Duré realmente poco en Shanghái. Debía renovar otra vez mi visa, aunque esta vez sí conseguí tomar un tren hacia Hong Kong. Después de un viaje que duró toda la noche me adentré en la garganta del dragón. Era imposible no exaltarse en medio de tanto movimiento. Quedé en shock cuando miré de arriba a abajo la algarabía de rótulos publicitarios. Pronto tuve que pensar en buscar un alojamiento y solo conocía dos posibilidades que se acomodaban a mi reducido bolsillo: los emblemáticos Chungking Mansions y Mirador Mansions, edificios elegidos por el gobierno para acoger a todos los inmigrantes de la India, Pakistán, África, América Latina, Nepal, Bangladesh, etcétera. Así que me hospedé en Chungking Mansions, lo cual se convirtió en toda una experiencia.
El edificio era de dieciséis pisos y estaba dividido en cinco bloques. Esperar la cola para subir a un elevador resultaba una odisea. Al abrirse las puertas se desataba una avalancha, y si uno no alcanzaba a entrar a los empujones, había que esperar. La alarma saltaba por exceso de peso y entonces se empujaban unos a otros hasta que dejaba de sonar. Todo el mundo pisaba al otro y uno se acostumbraba a los embotellamientos y tropeles. Ceder el paso constituía una misión imposible en la ciudad más densamente poblada del mundo.
Dentro del edificio había oficinas de cambio, pequeños restaurantes indios, pakistanís, africanos. Rebosaba de tiendas textiles, de ropa, de electrónica. Este inmueble constituía la vida social y cultural de los inmigrantes en Hong Kong. El restaurante indio, donde comía, más tarde se transformaba en una tienda de móviles; el dependiente que me daba un vaso de agua, después me vendía ropa. Vivir allí era todo un espectáculo y yo jugaba mi papel. Me acostumbré a la comida y a mis nuevos vecinos.
Vivíamos hacinados. Mi pequeñísima habitación medía apenas cinco metros cuadrados, tenía ocho camas y apenas medio metro de pasillo. Tenía un compañero indio con un turbante a quien a menudo le visitaba una chica filipina. En aquel cuarto reducido nos habría paso como podíamos, no se sabía quién entraba o salía porque cada día todo cambiaba y la gente era nueva.

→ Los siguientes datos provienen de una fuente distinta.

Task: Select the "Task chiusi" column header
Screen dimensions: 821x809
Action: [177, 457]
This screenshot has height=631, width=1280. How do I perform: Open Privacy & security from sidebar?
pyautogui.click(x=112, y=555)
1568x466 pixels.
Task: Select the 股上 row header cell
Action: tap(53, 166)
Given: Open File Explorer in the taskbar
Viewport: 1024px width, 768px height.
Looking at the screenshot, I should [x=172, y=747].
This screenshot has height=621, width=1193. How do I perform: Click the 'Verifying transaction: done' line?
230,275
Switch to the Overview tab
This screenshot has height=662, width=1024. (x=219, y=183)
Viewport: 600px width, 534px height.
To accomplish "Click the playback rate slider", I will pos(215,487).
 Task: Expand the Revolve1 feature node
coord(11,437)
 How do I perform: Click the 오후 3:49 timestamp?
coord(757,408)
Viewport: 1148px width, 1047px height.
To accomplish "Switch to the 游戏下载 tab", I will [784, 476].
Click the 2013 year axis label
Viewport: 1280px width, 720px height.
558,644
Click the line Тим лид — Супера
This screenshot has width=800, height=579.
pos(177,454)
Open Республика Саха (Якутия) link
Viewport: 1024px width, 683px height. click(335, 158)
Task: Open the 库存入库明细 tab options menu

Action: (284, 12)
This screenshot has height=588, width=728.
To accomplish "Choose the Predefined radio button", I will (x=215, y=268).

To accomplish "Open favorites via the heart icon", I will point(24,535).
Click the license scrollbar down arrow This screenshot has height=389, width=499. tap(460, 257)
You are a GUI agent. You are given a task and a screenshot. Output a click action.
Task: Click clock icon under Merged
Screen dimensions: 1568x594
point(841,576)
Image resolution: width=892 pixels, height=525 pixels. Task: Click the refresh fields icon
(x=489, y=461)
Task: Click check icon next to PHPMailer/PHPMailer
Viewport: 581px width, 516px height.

Un mochilero mexicano, llamado Simón, llegó y nos hicimos amigos. Había llegado allí por la misma razón que yo: era lo más barato. Estudiaba Leyes y volvería a México para su graduación. Simón había salido a conquistar el continente asiático porque había escogido la carrera de abogado solo para contentar a sus padres. Sabía bien lo que le esperaba en México: un puesto de trabajo en el Estado, una gran camioneta, vestir traje de etiqueta, acoplarse al sistema. Sin embargo, él deseaba todo lo contrario y por eso había volado hasta Asia, para cumplir sus sueños. Conquistar China no resultaba una tarea fácil, pero Simón no se rendía.
En mis días por Hong kong conocí otro viajero español, un artista que dibujaba caricaturas, yo le acompañaba a una de las calles principales donde trabaja y me sentaba detrás para admirar su arte, así hice un amigo por las calles de Hong Kong .
En Hong Kong podía ver colas de gente esperando para entrar en la tienda de Chanel, regulando su entrada había un guardia, y era común encontrarse tiendas de Rolex en pocos metros de distancia, y todas llenas de gente adentro que sentados en los mostradores compraban relojes. Eran coches de marca Ferrari, Rolls Royce los que se podían ver uno tras otro, por las calles continuamente.